Last week, I noted my fatigue from ramping up my miles. As it turned out, a few hours after I posted that entry, my throat started hurting, and by the time I went to bed, I felt lousy. Awful sore throat (I'm a baby about those), sinus pain, and ridiculously tired.
Yup, sick. Nothing so dramatic as the flu; just a bad head cold. But still of concern, since head colds often result in asthma flares. And once my asthma flares, the only way to get it under control is with a few days of prednisone. Prednisone is very bad for bone density, even when only taken for a few days at a high dose. And I already have very poor bone density, hovering on the border between osteopenia and osteoporosis.
The rule of thumb is that it's ok to run with a head cold if the symptoms are above the chest, and that's what I've always done. But the last few times I've done that, I've ended up with an asthma flare. So I took a different tack this time - sticking with complete bed rest or easy pool-running (timing it so that I was by myself and not exposing others) until I was no longer symptomatic.
My reasoning was that asthma is an exaggerated response by the body's immune system to stress. Asthma flares result from viral infections because the virus triggers an immune response, and that immune response then continues to rage out of control long after the virus is gone. So....if I could just minimize all stress on my body, perhaps my immune system would settle when the head cold eased, and not take the additional step into asthma.
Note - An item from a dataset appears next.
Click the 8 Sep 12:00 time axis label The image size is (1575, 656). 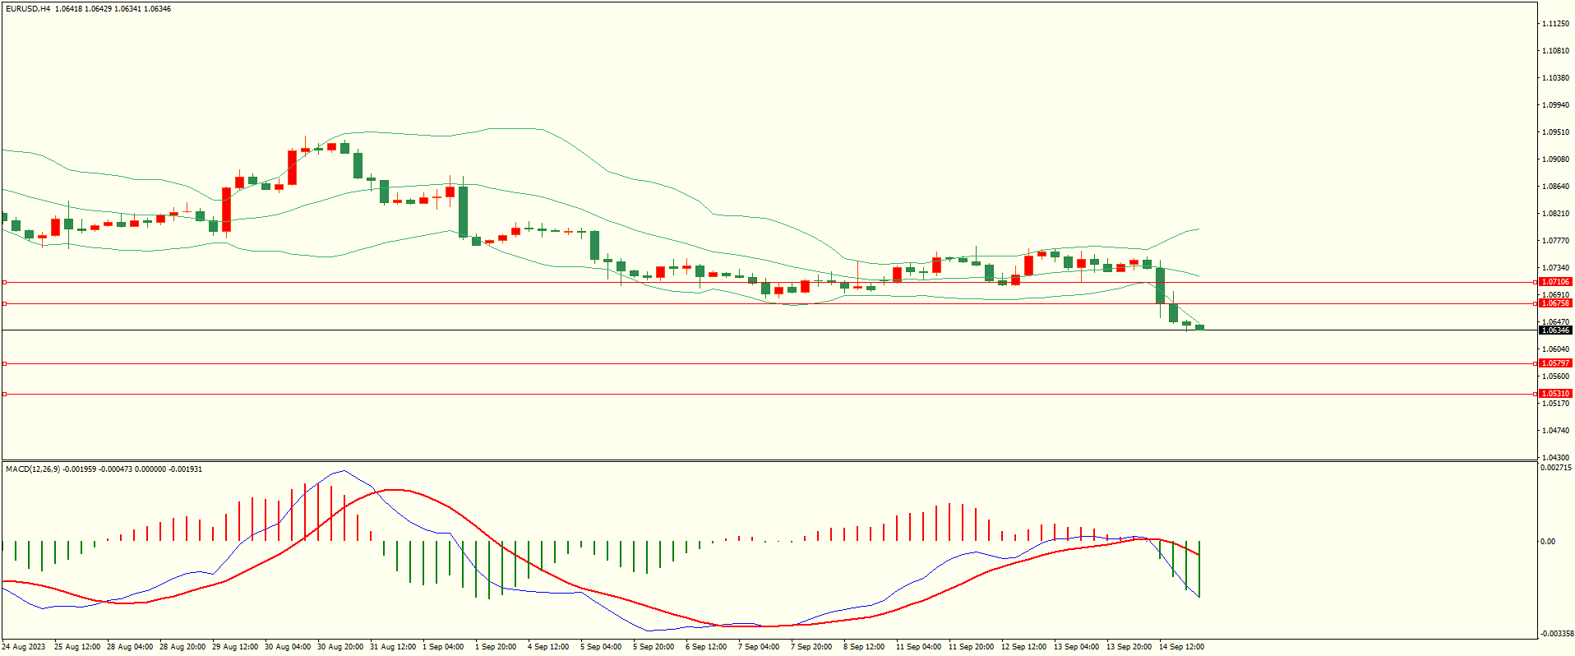point(863,647)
And, it apparently worked. No asthma flare. So yay. Disappointing in a way, because it means that I really can't run through a head cold, not even easy running. But that's a small sacrifice if it means I avoid an asthma flare.
This was supposed to be a high mileage week - one of my peak weeks of training in a short marathon cycle. But due to the head cold/rest my mileage ended up being pretty low. I can't believe that it will make that much difference to my marathon in the end, as long as I don't have more weeks like this. I'm prioritizing marathon pace specific work over mileage this cycle, and so the marathon pace workout this weekend was much more important to me than the daily mileage average. And that went well despite a lingering bit of fatigue, so yay.
Dailies:
Monday: Sick. Just foam rolling
Tuesday: 9 "miles" pool-running. Foam rolling at night.
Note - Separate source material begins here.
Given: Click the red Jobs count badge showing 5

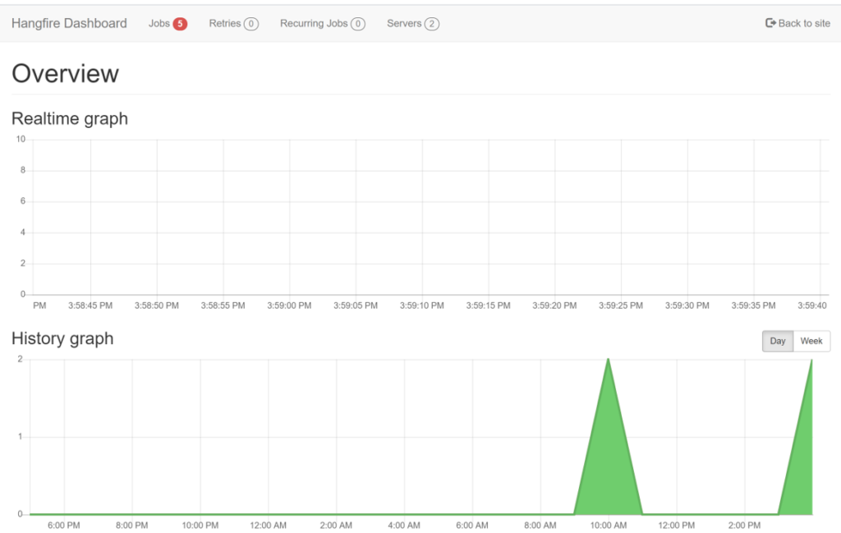Looking at the screenshot, I should tap(181, 23).
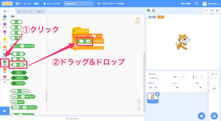Delete sprite with the trash icon
Viewport: 221px width, 121px height.
(x=157, y=94)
Wednesday: 3.5 miles very easy (9:18) to yoga, yoga, and then another 8.5 miles very easy (8:56) plus drills and strides. Foam rolling at night.
Thursday: 11 miles, including a workout of 2 miles, 1 mile in 13:03 (6:32/6:31) and 6:22 with a half-mile recovery. Followed with 1500 yards recovery swimming. Foam rolling at night.
Friday: Upper body weights/core and 11 "miles" of pool-running. Foam rolling at night.
Saturday: 17 miles, including a "4-3-2-1" workout (sections of 4, 3, 2, and 1 miles at marathon pace with one mile easy between each). Splits were:
4 mile: 27:15 (6:50/6:48/6:50/6:47 - 6:49 pace);
3 mile: 20:22 (6:49/6:48/6:45 - 6:47 pace)
2 mile: 13:33 (6:48/6:45 - 6:47 pace)
1 mile: 6:45
followed with light injury prevention work and then 500 yards recovery swimming. Foam rolling in evening.
Sunday: 14 "miles" pool-running, followed by yoga and foam rolling.